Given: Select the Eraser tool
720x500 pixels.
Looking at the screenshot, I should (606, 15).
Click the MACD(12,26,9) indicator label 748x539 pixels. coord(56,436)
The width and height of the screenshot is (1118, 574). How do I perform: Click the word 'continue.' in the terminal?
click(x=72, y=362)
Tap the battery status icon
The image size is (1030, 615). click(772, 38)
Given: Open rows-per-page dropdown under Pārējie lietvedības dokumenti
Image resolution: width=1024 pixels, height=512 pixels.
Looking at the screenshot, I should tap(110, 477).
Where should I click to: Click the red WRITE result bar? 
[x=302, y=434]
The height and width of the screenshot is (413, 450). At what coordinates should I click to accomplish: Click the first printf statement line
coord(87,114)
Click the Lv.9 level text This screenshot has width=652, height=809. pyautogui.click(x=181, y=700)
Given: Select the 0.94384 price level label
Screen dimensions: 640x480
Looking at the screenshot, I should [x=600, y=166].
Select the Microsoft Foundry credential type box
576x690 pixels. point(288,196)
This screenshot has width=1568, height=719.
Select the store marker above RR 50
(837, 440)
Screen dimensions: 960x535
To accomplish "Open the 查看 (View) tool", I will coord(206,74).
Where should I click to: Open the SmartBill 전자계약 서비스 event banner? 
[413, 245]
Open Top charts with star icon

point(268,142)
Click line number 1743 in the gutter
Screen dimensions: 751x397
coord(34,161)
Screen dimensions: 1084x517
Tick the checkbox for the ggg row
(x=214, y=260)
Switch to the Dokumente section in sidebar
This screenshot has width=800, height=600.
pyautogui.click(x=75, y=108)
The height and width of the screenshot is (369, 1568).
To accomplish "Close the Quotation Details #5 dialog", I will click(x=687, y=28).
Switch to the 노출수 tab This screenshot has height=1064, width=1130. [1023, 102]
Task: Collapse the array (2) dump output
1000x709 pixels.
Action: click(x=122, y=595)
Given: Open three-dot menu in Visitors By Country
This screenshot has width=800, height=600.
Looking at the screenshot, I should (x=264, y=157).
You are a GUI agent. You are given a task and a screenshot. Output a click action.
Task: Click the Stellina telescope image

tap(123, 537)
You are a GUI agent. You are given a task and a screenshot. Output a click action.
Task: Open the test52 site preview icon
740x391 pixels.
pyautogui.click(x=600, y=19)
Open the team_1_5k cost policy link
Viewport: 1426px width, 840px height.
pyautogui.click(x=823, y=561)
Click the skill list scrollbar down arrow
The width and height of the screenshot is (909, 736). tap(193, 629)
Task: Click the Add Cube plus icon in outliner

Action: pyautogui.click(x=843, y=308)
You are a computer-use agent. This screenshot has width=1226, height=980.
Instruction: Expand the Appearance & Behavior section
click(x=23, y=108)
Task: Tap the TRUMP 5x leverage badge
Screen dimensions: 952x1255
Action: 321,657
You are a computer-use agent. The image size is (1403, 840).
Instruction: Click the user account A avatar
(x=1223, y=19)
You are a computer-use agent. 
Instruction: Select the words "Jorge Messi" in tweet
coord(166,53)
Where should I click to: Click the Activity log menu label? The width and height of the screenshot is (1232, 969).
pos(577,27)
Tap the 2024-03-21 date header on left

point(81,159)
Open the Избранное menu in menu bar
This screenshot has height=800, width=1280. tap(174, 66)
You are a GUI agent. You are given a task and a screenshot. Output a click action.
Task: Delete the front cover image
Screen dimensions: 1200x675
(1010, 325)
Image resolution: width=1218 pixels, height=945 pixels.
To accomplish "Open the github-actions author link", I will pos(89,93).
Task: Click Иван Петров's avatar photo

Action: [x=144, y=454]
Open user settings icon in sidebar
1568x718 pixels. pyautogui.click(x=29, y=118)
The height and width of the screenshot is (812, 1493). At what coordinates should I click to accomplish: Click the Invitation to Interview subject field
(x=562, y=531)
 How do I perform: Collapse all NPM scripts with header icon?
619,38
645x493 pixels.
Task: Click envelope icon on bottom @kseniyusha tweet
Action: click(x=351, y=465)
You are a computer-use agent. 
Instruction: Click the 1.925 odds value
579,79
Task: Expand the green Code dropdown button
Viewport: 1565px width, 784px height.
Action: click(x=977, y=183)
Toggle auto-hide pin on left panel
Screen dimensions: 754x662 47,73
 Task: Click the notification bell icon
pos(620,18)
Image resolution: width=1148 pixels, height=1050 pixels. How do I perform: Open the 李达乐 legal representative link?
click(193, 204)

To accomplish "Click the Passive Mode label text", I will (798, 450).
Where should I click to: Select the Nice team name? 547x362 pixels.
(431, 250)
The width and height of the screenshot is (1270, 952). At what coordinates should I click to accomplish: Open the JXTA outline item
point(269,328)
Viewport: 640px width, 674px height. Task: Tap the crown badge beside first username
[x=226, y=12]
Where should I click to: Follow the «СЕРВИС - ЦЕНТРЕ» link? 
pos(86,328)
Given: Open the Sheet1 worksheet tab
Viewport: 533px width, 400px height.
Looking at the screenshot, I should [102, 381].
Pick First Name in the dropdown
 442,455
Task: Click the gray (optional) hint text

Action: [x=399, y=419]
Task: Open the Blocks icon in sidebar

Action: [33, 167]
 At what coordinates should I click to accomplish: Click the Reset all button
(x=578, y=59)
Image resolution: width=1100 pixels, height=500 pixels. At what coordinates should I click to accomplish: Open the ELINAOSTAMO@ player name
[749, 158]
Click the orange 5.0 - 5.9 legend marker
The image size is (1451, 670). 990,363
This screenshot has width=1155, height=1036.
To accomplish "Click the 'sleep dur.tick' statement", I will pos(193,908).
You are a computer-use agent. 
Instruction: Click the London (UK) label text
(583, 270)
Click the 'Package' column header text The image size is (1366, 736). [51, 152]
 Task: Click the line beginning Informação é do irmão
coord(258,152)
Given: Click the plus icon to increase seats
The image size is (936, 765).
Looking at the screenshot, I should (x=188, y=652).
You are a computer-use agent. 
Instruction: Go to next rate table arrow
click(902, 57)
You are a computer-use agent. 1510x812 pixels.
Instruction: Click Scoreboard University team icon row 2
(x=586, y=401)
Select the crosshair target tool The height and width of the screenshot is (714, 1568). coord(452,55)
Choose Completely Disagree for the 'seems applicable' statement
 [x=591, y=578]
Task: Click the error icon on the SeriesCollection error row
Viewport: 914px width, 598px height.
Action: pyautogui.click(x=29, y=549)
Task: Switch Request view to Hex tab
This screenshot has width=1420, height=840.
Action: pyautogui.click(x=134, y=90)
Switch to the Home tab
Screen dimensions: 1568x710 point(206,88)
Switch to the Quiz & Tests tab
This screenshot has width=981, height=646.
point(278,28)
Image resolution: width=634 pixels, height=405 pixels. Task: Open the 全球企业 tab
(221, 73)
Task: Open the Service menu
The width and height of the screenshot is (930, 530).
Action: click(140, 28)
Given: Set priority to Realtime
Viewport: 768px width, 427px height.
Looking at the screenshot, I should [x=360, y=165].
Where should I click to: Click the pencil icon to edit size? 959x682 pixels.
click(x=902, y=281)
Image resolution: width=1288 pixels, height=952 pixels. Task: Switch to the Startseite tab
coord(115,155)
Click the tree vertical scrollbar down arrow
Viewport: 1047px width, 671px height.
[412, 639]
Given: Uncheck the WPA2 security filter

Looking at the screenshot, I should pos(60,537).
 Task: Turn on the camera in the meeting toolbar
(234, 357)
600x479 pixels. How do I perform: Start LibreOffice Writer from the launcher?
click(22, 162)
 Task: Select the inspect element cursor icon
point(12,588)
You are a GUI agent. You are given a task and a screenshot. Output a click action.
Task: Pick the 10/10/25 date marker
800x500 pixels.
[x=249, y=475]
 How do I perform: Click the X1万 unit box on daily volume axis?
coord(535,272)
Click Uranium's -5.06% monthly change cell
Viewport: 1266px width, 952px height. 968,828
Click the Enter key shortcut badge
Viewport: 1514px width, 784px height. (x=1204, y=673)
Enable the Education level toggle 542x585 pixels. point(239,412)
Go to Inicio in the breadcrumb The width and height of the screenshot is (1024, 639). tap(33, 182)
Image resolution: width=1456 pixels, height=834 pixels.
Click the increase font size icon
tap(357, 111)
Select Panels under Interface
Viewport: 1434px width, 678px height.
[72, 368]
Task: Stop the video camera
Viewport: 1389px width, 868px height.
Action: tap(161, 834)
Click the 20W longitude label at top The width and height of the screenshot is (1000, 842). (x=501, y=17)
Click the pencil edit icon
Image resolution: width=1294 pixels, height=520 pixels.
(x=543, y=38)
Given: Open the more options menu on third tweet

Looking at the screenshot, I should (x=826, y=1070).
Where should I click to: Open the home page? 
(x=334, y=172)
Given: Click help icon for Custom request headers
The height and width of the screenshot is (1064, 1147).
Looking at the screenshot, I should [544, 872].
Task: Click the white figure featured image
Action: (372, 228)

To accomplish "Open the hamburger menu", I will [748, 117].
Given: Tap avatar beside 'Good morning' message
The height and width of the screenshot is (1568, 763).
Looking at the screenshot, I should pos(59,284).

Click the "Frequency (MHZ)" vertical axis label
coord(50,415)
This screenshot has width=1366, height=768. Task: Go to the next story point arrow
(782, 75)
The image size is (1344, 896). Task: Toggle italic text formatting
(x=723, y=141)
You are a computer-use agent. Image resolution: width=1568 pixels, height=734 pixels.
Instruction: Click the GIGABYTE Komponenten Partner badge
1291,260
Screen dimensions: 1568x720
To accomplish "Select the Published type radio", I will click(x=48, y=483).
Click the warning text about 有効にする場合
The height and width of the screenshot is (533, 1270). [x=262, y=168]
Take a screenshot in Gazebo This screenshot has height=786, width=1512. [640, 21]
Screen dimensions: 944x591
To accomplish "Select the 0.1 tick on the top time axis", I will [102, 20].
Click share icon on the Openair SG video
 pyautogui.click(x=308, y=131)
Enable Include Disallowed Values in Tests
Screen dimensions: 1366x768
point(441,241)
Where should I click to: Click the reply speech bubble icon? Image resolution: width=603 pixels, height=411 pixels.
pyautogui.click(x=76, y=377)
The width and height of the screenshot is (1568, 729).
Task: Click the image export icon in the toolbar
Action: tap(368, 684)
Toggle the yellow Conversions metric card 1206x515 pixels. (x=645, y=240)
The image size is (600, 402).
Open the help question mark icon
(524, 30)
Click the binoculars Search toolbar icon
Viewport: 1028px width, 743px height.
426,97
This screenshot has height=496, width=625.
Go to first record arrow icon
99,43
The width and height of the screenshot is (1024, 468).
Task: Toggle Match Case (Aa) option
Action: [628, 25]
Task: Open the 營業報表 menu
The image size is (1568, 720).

◆ ◆ ◆ ◆

**TASK TO CARRY OUT:**
Copy the lines of data word for word, starting at the line that contains "The height and width of the screenshot is (413, 450)." and ending at the line that contains "Click the Lv.9".

**EXERCISE SOLUTION:**
The height and width of the screenshot is (413, 450). At what coordinates should I click to accomplish: Click the first printf statement line
coord(87,114)
Click the Lv.9 level text This screenshot has width=652, height=809. pyautogui.click(x=181, y=700)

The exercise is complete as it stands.